» PROBLEM STATEMENT: Give back exactly the line containing "Sexy Girls (24, 1890)" together with all the lines after it, ending at the final line below.

########

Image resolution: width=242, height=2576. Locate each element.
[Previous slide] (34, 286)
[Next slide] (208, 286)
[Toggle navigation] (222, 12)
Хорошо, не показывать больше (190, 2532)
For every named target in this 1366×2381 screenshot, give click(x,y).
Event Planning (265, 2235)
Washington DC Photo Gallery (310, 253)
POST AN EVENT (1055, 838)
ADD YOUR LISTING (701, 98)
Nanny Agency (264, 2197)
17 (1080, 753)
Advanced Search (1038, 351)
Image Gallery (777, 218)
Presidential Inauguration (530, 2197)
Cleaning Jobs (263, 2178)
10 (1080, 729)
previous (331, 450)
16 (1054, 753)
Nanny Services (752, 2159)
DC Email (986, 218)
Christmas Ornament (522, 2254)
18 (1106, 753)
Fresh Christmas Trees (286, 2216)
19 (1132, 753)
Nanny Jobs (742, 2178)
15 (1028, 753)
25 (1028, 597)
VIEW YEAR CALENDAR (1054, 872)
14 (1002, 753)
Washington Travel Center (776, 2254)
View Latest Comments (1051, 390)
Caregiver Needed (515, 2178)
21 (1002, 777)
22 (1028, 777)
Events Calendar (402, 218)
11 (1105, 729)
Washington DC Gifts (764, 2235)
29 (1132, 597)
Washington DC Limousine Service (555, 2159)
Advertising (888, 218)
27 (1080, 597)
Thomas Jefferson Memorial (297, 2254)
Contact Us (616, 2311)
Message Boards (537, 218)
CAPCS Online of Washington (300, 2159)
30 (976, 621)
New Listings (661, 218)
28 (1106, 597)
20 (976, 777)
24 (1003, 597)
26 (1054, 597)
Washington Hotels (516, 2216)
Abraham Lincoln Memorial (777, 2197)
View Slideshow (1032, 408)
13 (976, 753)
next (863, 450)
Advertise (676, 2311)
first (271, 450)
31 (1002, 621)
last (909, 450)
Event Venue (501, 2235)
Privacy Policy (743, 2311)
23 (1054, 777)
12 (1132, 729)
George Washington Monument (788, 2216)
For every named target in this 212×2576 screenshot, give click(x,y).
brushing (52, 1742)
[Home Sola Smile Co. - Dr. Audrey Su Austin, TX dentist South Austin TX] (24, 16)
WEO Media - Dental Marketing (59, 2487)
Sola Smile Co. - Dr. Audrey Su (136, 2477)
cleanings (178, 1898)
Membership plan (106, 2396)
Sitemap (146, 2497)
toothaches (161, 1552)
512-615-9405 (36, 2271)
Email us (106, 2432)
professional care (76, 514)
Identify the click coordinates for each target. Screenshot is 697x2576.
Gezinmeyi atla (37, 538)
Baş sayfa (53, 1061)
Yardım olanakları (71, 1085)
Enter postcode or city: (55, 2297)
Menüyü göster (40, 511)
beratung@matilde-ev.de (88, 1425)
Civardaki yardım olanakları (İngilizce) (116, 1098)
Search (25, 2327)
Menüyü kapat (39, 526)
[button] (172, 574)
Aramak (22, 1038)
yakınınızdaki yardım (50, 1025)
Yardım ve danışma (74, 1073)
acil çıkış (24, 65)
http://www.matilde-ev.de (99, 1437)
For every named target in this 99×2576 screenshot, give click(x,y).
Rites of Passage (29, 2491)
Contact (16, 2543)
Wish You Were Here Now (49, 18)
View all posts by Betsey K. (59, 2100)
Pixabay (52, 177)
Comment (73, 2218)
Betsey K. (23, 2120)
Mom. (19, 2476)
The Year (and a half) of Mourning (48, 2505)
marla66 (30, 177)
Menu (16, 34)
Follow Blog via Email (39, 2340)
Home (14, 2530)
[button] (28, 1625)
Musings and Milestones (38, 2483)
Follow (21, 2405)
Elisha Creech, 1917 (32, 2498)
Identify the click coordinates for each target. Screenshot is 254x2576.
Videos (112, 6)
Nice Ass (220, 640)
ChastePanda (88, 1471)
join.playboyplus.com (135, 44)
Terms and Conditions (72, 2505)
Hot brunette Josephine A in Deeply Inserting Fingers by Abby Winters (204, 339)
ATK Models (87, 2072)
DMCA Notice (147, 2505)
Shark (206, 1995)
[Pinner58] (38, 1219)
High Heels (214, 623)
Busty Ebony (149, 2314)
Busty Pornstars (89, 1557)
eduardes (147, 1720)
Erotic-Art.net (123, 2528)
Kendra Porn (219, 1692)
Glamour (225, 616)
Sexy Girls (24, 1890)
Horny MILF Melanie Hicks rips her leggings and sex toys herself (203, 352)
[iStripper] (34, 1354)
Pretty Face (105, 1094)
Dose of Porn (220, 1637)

########

» ANSWER AREA:
Sexy Girls (24, 1890)
Horny MILF Melanie Hicks rips her leggings and sex toys herself (203, 352)
[iStripper] (34, 1354)
Pretty Face (105, 1094)
Dose of Porn (220, 1637)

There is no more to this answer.